Mit „Sharp View“ kommt dann wieder eine instrumentale Eigenkomposition, die chillig wirkt und erneut in die Nähe von Bands der Marke Schiller weist. „Don’t Speak“ wird von Solarphase in einer sehr ruhigen und jazzigen Form interpretiert, bei der man genau hinhören muss, um den Titel zu erkennen. Dadurch wirkt der Song wie ein komplett neues Stück. „Can You Tell“ ist der erste gesungene eigene Titel. Auch in diesem sanft dahin gleitenden Song machen Solarphase eine sehr gute Figur. Man hat das Gefühl zu schweben oder an einem sonnendurchfluteten Strand am Tresen einer Bar zu sitzen und den Tag zu genießen.

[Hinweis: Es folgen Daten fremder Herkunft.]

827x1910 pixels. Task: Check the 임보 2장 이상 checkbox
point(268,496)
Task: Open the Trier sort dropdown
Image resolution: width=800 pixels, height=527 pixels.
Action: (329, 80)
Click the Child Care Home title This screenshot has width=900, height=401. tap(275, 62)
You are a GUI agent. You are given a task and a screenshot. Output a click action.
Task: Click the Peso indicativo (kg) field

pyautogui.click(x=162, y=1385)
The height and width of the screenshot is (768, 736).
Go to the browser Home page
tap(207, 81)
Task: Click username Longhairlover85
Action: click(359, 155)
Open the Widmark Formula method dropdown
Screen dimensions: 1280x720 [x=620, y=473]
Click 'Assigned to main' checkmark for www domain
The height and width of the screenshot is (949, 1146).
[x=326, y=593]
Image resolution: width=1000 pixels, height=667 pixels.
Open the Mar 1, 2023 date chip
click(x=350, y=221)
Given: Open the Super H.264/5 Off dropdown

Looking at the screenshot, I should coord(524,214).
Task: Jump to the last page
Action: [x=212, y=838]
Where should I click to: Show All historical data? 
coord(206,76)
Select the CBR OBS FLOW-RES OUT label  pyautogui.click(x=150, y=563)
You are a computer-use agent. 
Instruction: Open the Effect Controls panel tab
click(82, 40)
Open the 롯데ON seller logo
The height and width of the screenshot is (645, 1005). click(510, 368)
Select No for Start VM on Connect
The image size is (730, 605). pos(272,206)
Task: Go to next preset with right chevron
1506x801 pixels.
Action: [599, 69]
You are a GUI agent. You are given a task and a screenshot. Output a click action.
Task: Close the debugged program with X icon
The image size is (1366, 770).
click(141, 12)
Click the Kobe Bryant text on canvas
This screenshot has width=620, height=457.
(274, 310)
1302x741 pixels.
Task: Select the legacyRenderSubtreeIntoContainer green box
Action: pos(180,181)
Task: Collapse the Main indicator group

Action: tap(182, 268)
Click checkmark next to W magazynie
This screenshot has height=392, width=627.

Sehr gut gefällt mir hier auch das E-Gitarren-Solo im letzten Drittel.

„Maniac“ ist bekannt aus dem Tanzfilm „Flashdance“ und wird in der Interpretation von Solarphase wieder entschleunigt. Der Song wirkt wieder recht loungig und jazzig und lädt zum Träumen ein. Dem folgt dann eine Interpretation eines Stückes des im 19. Jahrhundert lebenden spanischen Komponisten Isaac Albéniz mit dem Titel „Asturias“. Den Track spielen Solarphase sowohl atmosphärisch (durch die Keyboardsounds) wie auch rockig (E-Gitarren-Soli und Schlagzeugrhythmus). Nadja Kossinskaja ist in diesem Stück an der Akustikgitarre zu hören. Das klingt wie Tangerine Dream in den 2000’ern.

Ein eingängiger Popsong ist die Eigenkomposition „Summer Smile“, dagegen zeigt sich das von Rethmann komponierte Instrumental „Passing By“ von seiner rhythmischen Seite. Dies ist für mich der schwächste Titel der CD und das, obwohl noch die Interpretation eines Schlagers folgt. Aber „Tränen lügen nicht“ bekommt in dieser loungigen Version eine ganz andere Ausstrahlung. Über weite Strecken kommen Solarphase hier auch wieder in die Nähe von Schiller. Vor allem im atmosphärischen Mittelteil kann dieser Song überzeugen.

Wenn schon Coverversionen veröffentlicht werden, dann sollten sie zwar ihre Seele behalten, aber doch so verändert sein, dass sie erheblich vom Original abweichen. Und genau das haben Solarphase geschafft. Die Songs machen in dem neuen Gewand wirklich eine Menge Spaß. Und die Eigenkompositionen im Stile von Schiller & Co. sind überzeugend dargeboten. Klanglich ist die CD darüber hinaus auf einem sehr hohen Niveau abgemischt und braucht sich vor großen Produktionen nicht zu verstecken. Die CD macht neugierig, wie die Münsteraner die Stücke live darbieten.